### DATA FOR PROCESSING
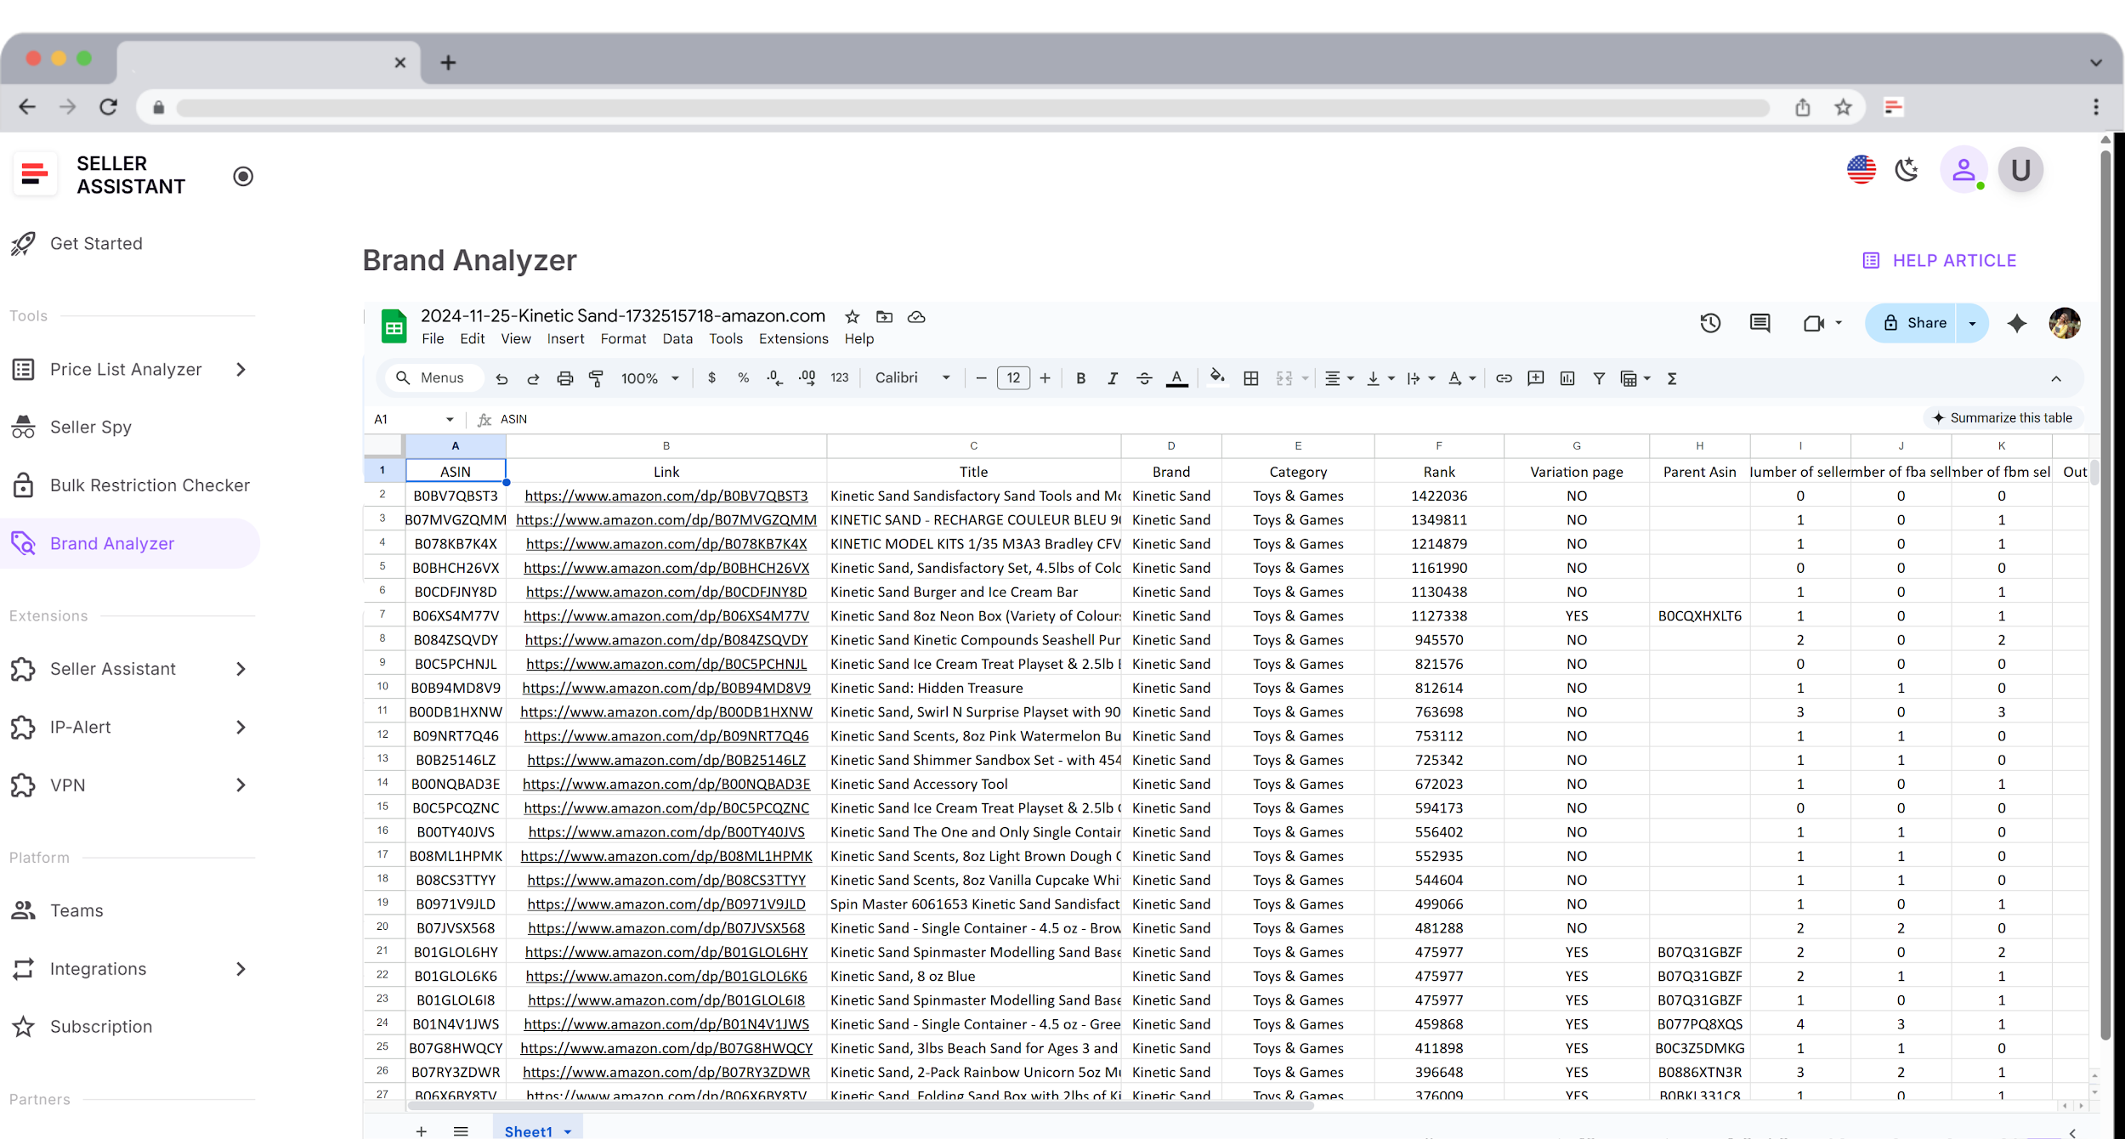The width and height of the screenshot is (2125, 1139).
Task: Create a filter using the funnel icon
Action: [1599, 378]
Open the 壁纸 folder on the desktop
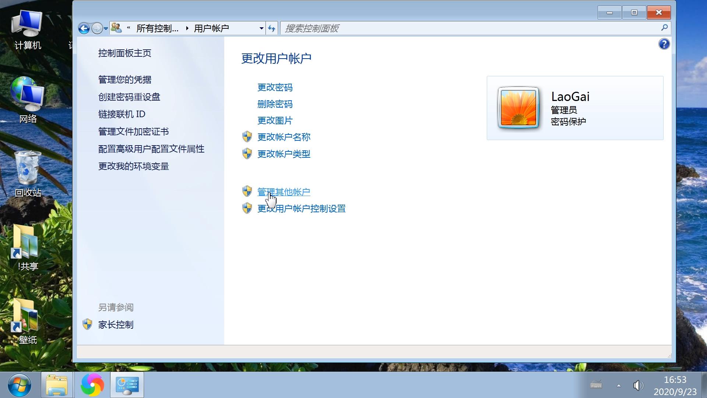The image size is (707, 398). (25, 319)
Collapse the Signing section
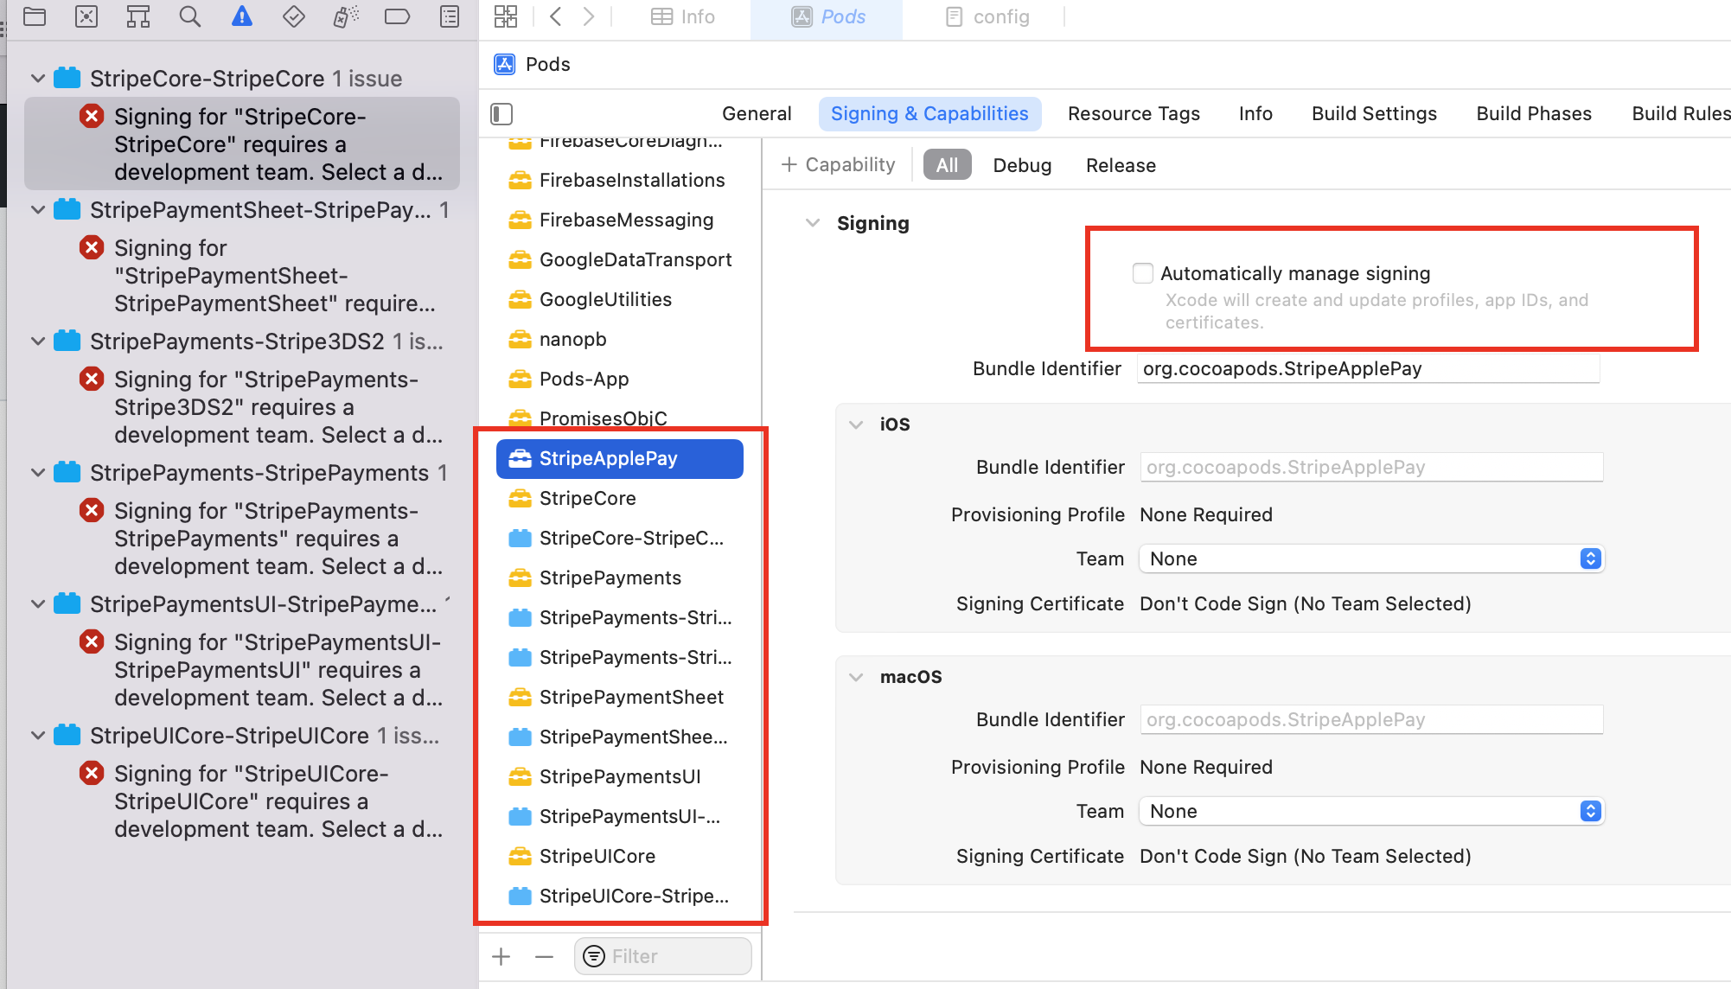The height and width of the screenshot is (989, 1731). pos(813,223)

### EXERCISE BRIEF
Word for word, reproduce each line from the one with "Open the 壁纸 folder on the desktop" through the last line of the material above, both included, and drop the pictures.

### SOLVED EXERCISE
Open the 壁纸 folder on the desktop
The image size is (707, 398). (25, 319)
Collapse the Signing section
The height and width of the screenshot is (989, 1731). pos(813,223)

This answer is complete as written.